Consumer spending slows amid Eurozone concerns

By Staff Writer

Spending by households and the government slowed to 3,1% and 2,2% respectively from 4,6% and 7,3% from the fourth quarter of 2011, figures from the South African Reserve Bank revealed. The drop in spending comes after the Eurozone slipped back into recession, while activities in major countries such as China weakened and conditions in the US remained tough. “This leaves South Africa vulnerable, particularly to the Eurozone, given that Europe is one of the country’s biggest largest trading partners,” said Nedbank in a note after the release. 


Interest rates could be cut following the drop in domestic spending.

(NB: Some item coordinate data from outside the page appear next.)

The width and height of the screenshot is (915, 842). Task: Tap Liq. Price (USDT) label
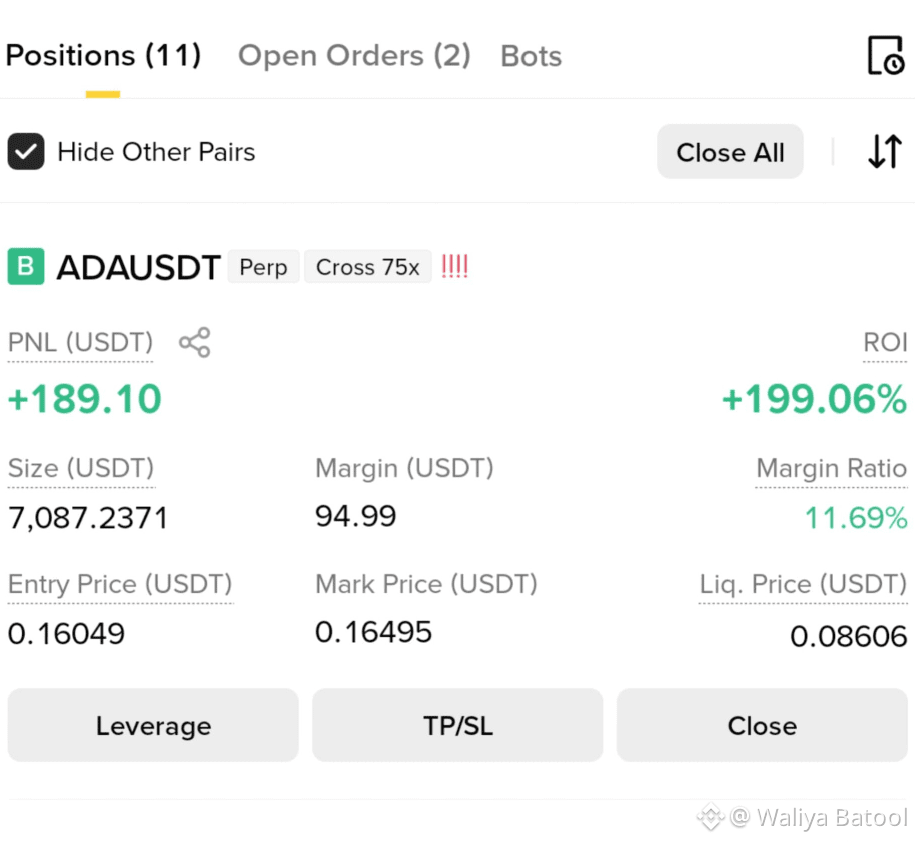pos(803,585)
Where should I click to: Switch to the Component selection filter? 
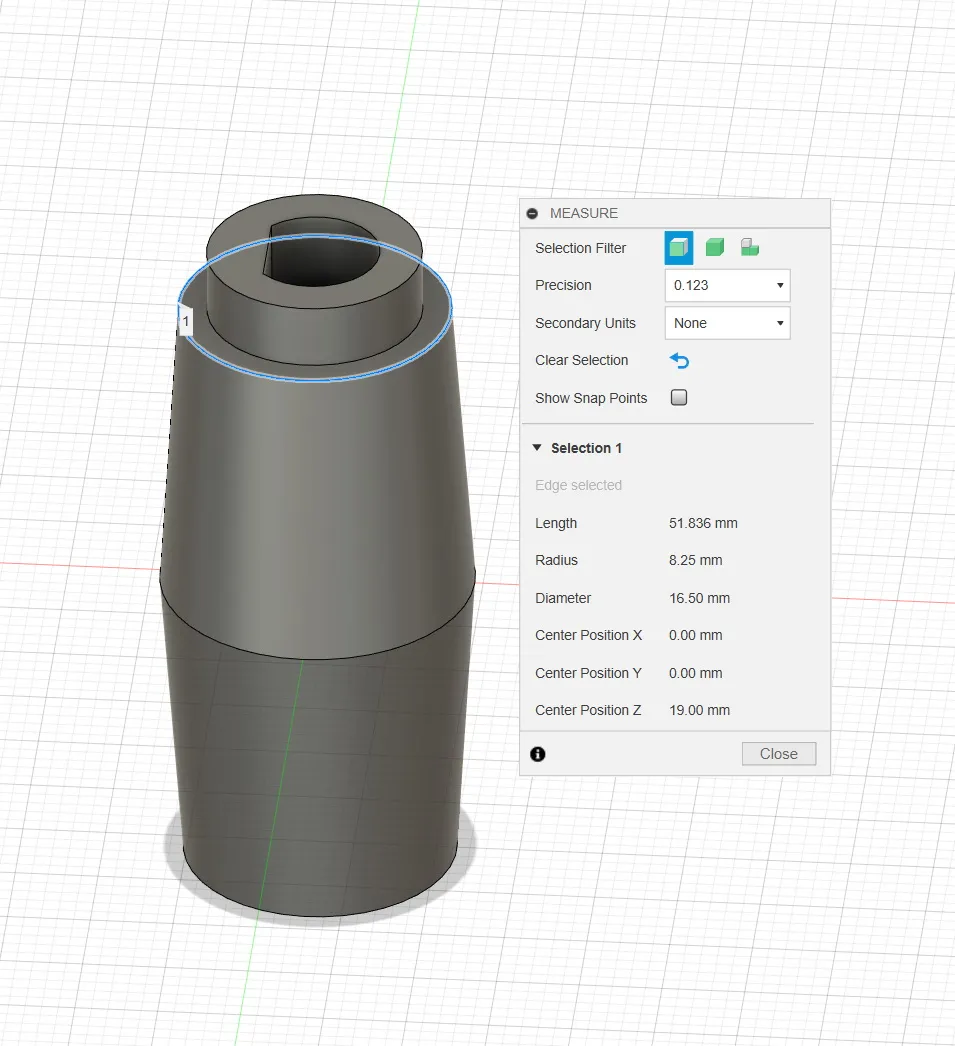749,247
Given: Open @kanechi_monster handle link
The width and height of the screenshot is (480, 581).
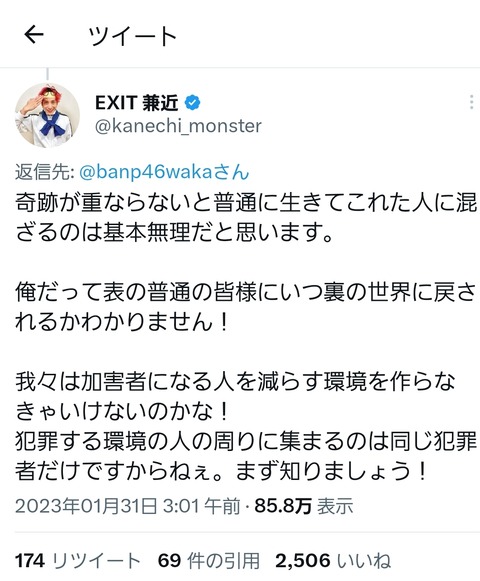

But Nedbank said this would only occur if global and local markets suffer further. “However we still feel that the Reserve Bank would prefer to keep rates steady for longer and will only feel compelled to cut if the global and local environment deteriorates dramatically, pointing to a deep recession. We therefore still expect interest rates to remain steady for the remainder of this year,” added Nedbank. 


Households did however contain borrowing, resulting in the household debt-to-disposable income ratio decreasing only slightly to 74, 7% from 74, 8% in the final quarter of 2011. The debt service cost to disposable income ratio also remained unchanged at 6, 7%.


Figures from the Quarterly Labour Force Survey (QLFS) conducted by Statistics South Africa (Stats SA), shows South Africa’s official unemployment rose slightly from 25 per cent in the first quarter of 2011 to 25,2 per cent in the first quarter of 2012. Despite the creation of 304 000 job opportunities in the year to the first quarter of 2012, the pace of increase was not enough to prevent the number of unemployed people increasing by 164 000. The number of discouraged work-seekers also rose by 112 000 over the same period.


“Worries about job security will be heightened while higher inflation essentials will erode purchasing power. This will cause consumers to exercise caution on their spending. As a result, growth in household spending is expected to moderate to 4.2% this year, down from 5% in 2011,” said Nedbank.


Merchandise exports fell by 2, 4% q-o-q, the first drop since the fourth quarter of 2009, to a seasonally adjusted and annualised R697, 7 billion from R714, 8 billion in the first quarter. Net gold exports dropped by 6, 8% q-o-q to a seasonally adjusted and annualised R79, 3 billion from R85 billion. “Weak demand from Europe and slower growth in key emerging markets will place more pressure on exports but continued consumer spending is expected to prop up imports,” added Nedbank.